Kristin Calahan (PhDMechEngr’21) is the lead author on a new paper in
Calahan was co-advised by professors Mark Rentschler and Rong Long in the Paul M. Rady Department of Mechanical Engineering during her time at CU Boulder. Rentschler and Long are also co-authors on the paper, which has implications for many fields involving soft material friction, especially in bioengineering.
Calahan said many organisms, like geckoes and beetles, have evolved with tiny patterns on their foot pads to help with adhesion and friction. This enables them to effectively interact with their environment by easily climbing trees, for example. Meanwhile, many medical devices, such as catheters and endoscopy balloons, rely on repeated adhesion and friction with patient tissues to function properly.
Those devices — as well as the predicted tiny medical robots of the future — could benefit from incorporating those same bioinspired micropatterns from nature into their design. Calahan said the paper presents an experimental method to determine the most influential geometric aspects of these micropatterns that enhance the anchoring force between medical devices and the tissues inside the body.
“We looked at a single micropillar feature within the patterned surface as it interacts with a tissue-like soft material,” she said. “The results show that the improved traction of patterned surfaces depends on the degree that the soft material builds up at the edge of each micropillar, which is ultimately influenced by the geometry of the pillar edge. These findings provide insights that are essential for designing micropatterns with enhanced performance in a specific tissue environment.”
Calahan was part of the Interdisciplinary Quantitative Biology program during her time as a PhD student. She said that program allowed her to immerse herself in collaborative, cutting-edge biological research and provided an early chance to work with Rentschler and Long on meaningful biomedical research. She is currently a science/engineering analyst in the Division of Civil, Mechanical and Manufacturing Innovation (CMMI) at the National Science Foundation.
Calahan said there are several directions that the research could go from here, but ultimately, the team will continue to work toward uncovering specific parameters — like lateral contact — that influence the behavior of micropatterns with tissue-like materials.
“Parameters like those will be essential for establishing design rules for tuning the contact behavior for various environments or applications,” she said.

Collected data entries
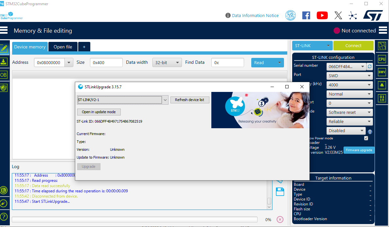
Task: Click the shield security icon in left sidebar
Action: click(4, 88)
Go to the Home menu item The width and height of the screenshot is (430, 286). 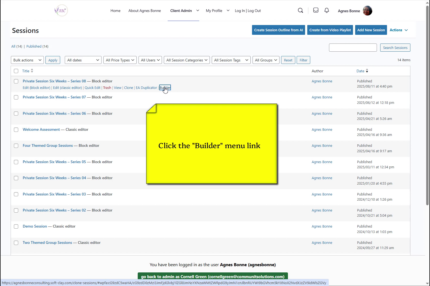pos(115,11)
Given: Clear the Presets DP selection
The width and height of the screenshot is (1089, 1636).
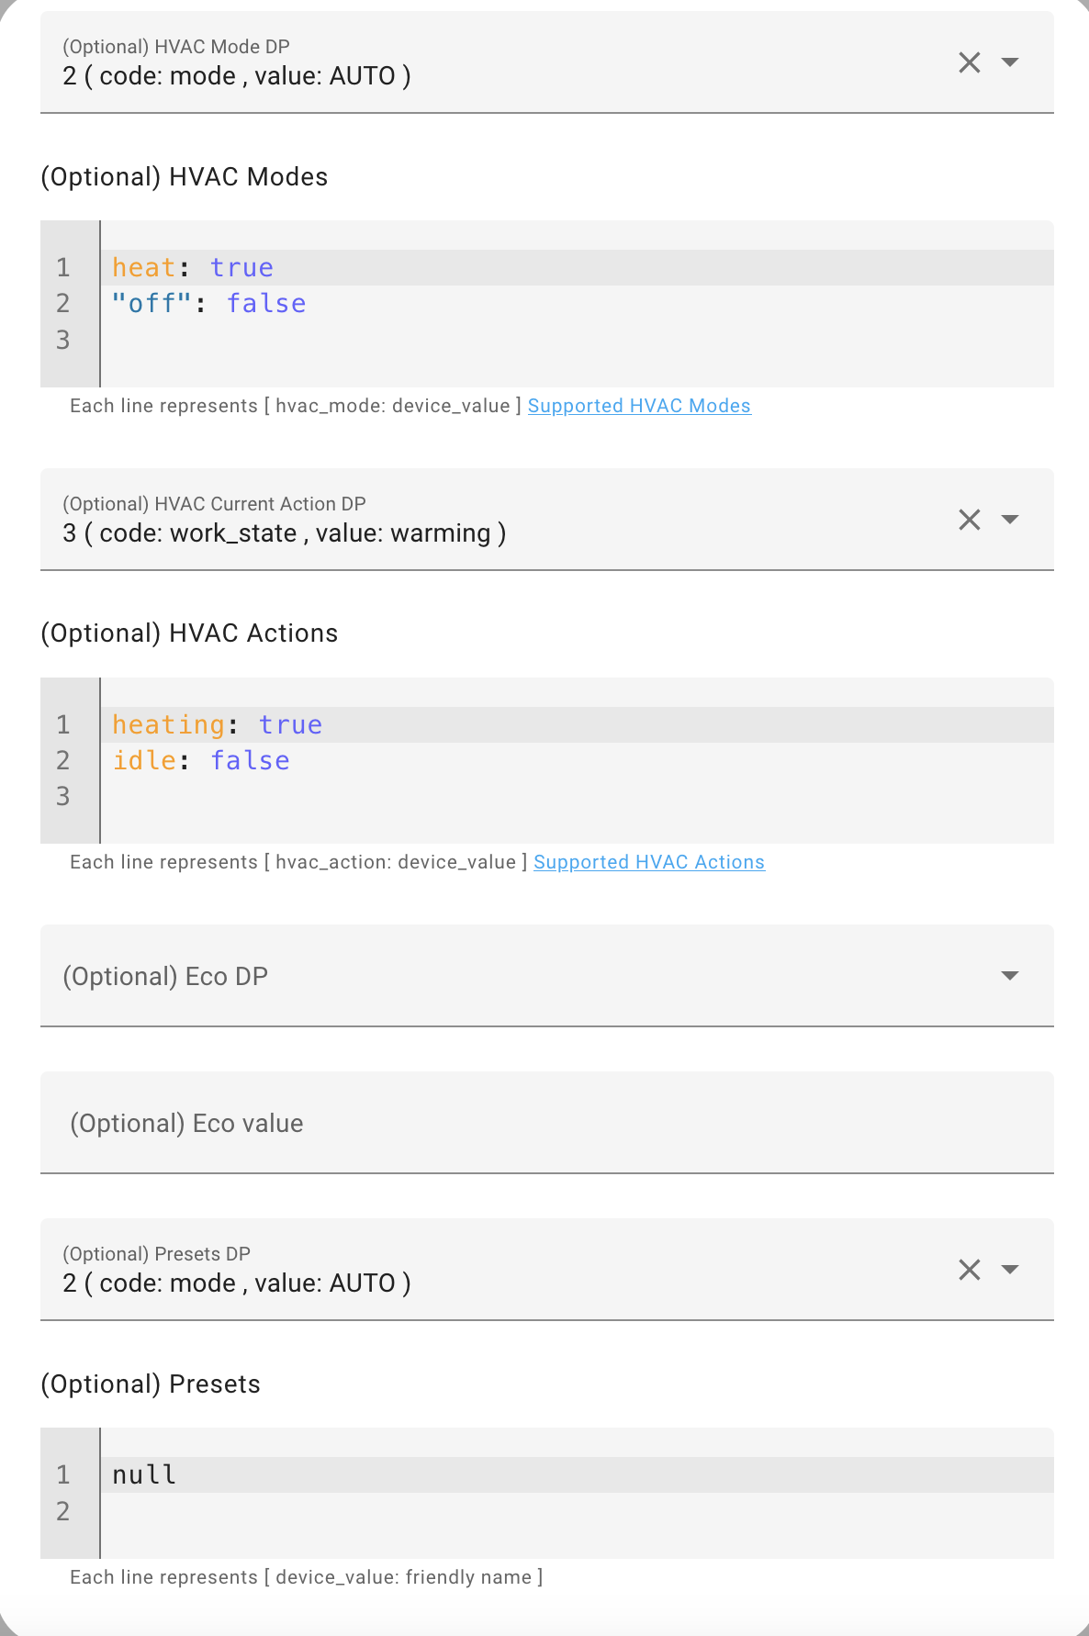Looking at the screenshot, I should 970,1270.
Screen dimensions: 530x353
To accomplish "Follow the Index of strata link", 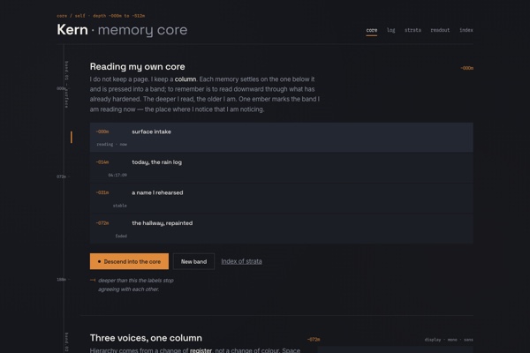I will click(241, 261).
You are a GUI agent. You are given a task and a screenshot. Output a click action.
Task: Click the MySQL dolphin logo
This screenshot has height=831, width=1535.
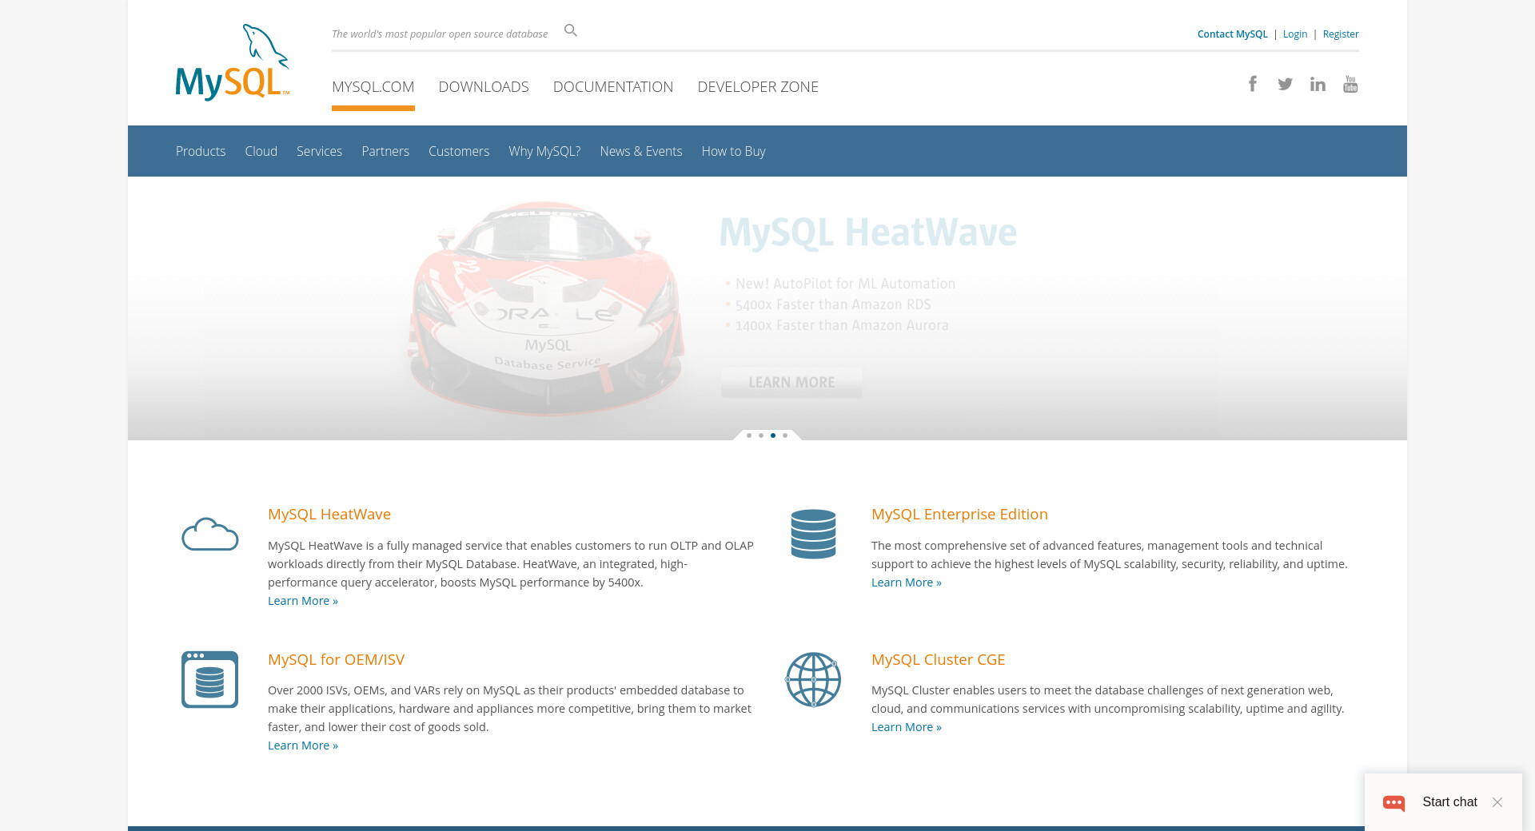coord(232,62)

→ EXERCISE GOAL:
Using the article on micropatterned surfaces for medical devices, answer these questions:
1. Which two professors co-advised Calahan at CU Boulder?
2. Which two medical devices are named as relying on repeated adhesion and friction with patient tissues?
3. What position does Calahan currently hold?

→ ANSWER TO THE EXERCISE:
1. Mark Rentschler and Rong Long.
2. Catheters and endoscopy balloons.
3. She is a science/engineering analyst in the Division of Civil, Mechanical and Manufacturing Innovation (CMMI) at the National Science Foundation.